Teks Ditampilkan ▸
----------------
Sabtu, April 20, 2024

Ada Apa antara Istana dan GNPF MUI?

Abdillah Toha
Abdillah Toha
Pengusaha, mantan politisi, pemerhati politik, ekonomi, sosial, dan keagamaan. Pendiri dan Komisaris Utama Grup Mizan.
Presiden Joko Widodo (ketiga kanan) didampingi Menkopolhukam Wiranto, Menteri Agama Lukman Hakim Saifuddin, dan Mensesneg Pratikno menerima pimpinan Gerakan Nasional Pengawal Fatwa Majelis Ulama Indonesia (GNPF-MUI) di Istana Merdeka, Jakarta, Minggu (25/6). ANTARA FOTO/Puspa Perwitasari

Di hari lebaran kemarin kita dikejutkan oleh sebuah pertemuan di istana. Sebuah pertemuan yang tampaknya tidak dipikirkan dan direncanakan dengan matang. Beberapa orang yang menamakan diri sebagai representasi Gerakan Nasional Pengawal Fatwa Majelis Ulama Indonesia (GNPF MUI) di bawah pimpinan Ustadz Bachtiar Nasir diterima Presiden Joko Widodo di Istana Merdeka. Berbagai reaksi kemudian muncul di publik.

Ada kelompok simpatisan GNPF yang kecewa, tapi ada pula yang senang. Yang kecewa menganggap dengan datang menemui Presiden di Istana berarti GNPF telah lempar handuk dan menyerah. Di antara mereka ada yang menyebut diri sebagai Alumni 212 yang gerah karena tidak diikutsertakan dan merasa ditinggalkan serta tidak diajak berbicara sebelum pertemuan. Kelompok terakhir ini tampaknya dikendalikan oleh penasihat GNPF MUI Amien Rais.
----------------
Informasi Tersedia ▸

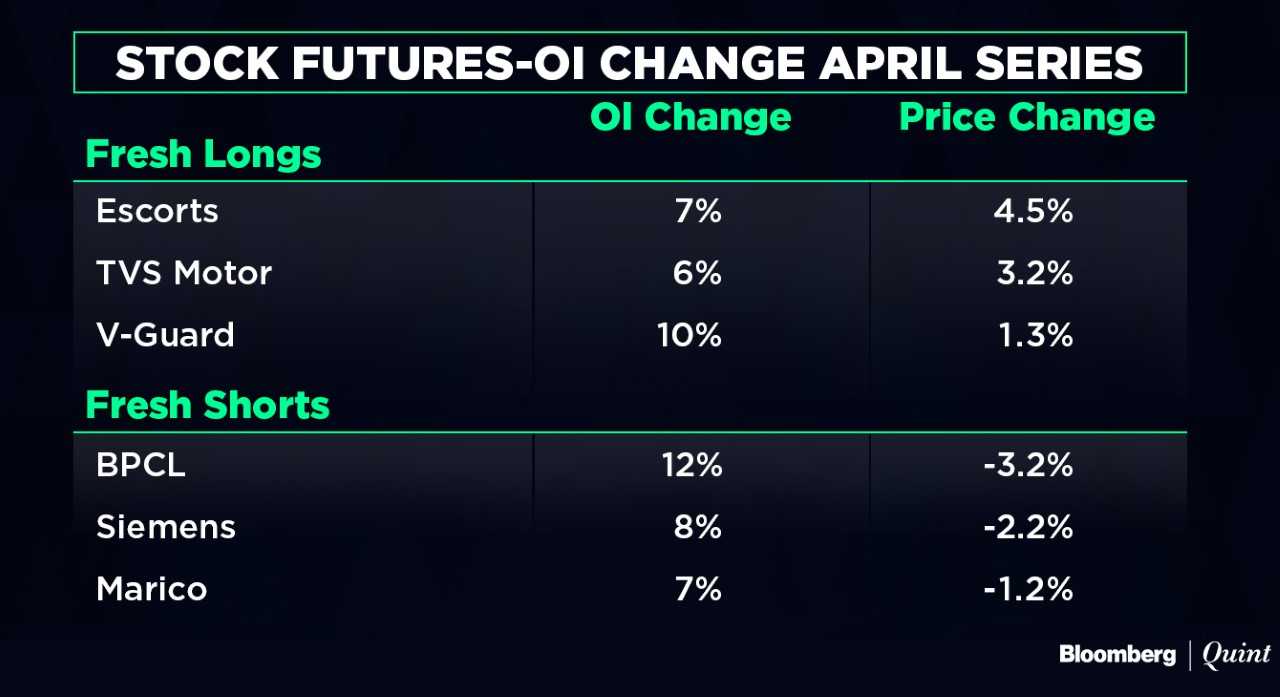Select the Siemens row label
Image resolution: width=1280 pixels, height=697 pixels.
point(166,527)
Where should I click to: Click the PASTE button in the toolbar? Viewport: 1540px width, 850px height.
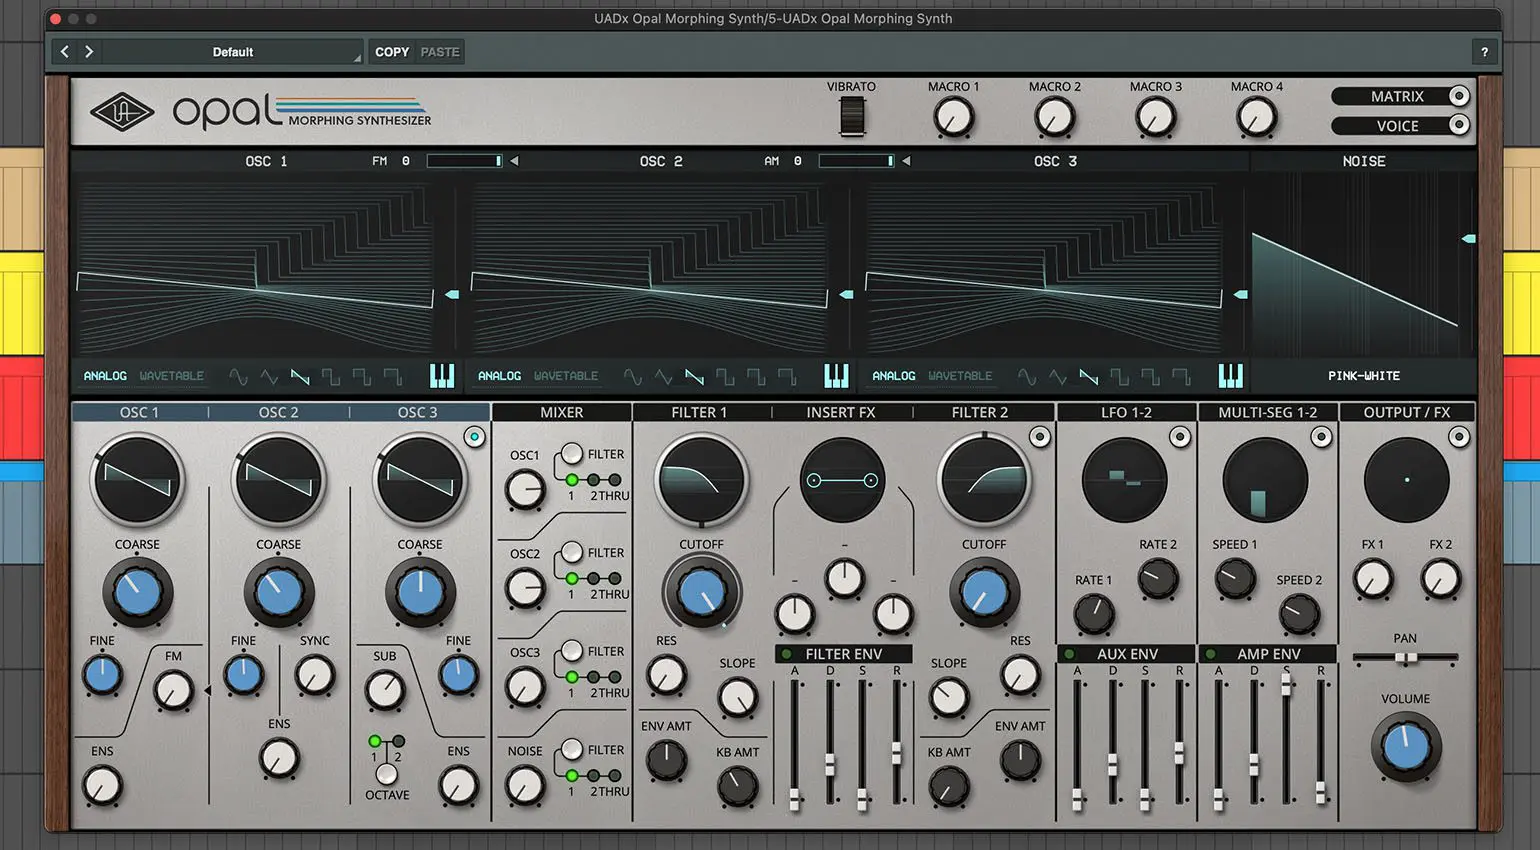(x=440, y=51)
----------------
Tugas Diberikan ▸
Ubah bagian teks tentang pertemuan GNPF MUI di Istana, mulai dari "Ada Apa antara" hingga dan termasuk "muncul di publik.", dengan mengganti "Istana Merdeka" menjadi "Istana Bogor". Data tersebut merupakan bahan tersendiri yang terpisah dari teks.

Jawaban Latihan ▸
Ada Apa antara Istana dan GNPF MUI?

Abdillah Toha
Abdillah Toha
Pengusaha, mantan politisi, pemerhati politik, ekonomi, sosial, dan keagamaan. Pendiri dan Komisaris Utama Grup Mizan.
Presiden Joko Widodo (ketiga kanan) didampingi Menkopolhukam Wiranto, Menteri Agama Lukman Hakim Saifuddin, dan Mensesneg Pratikno menerima pimpinan Gerakan Nasional Pengawal Fatwa Majelis Ulama Indonesia (GNPF-MUI) di Istana Bogor, Jakarta, Minggu (25/6). ANTARA FOTO/Puspa Perwitasari

Di hari lebaran kemarin kita dikejutkan oleh sebuah pertemuan di istana. Sebuah pertemuan yang tampaknya tidak dipikirkan dan direncanakan dengan matang. Beberapa orang yang menamakan diri sebagai representasi Gerakan Nasional Pengawal Fatwa Majelis Ulama Indonesia (GNPF MUI) di bawah pimpinan Ustadz Bachtiar Nasir diterima Presiden Joko Widodo di Istana Bogor. Berbagai reaksi kemudian muncul di publik.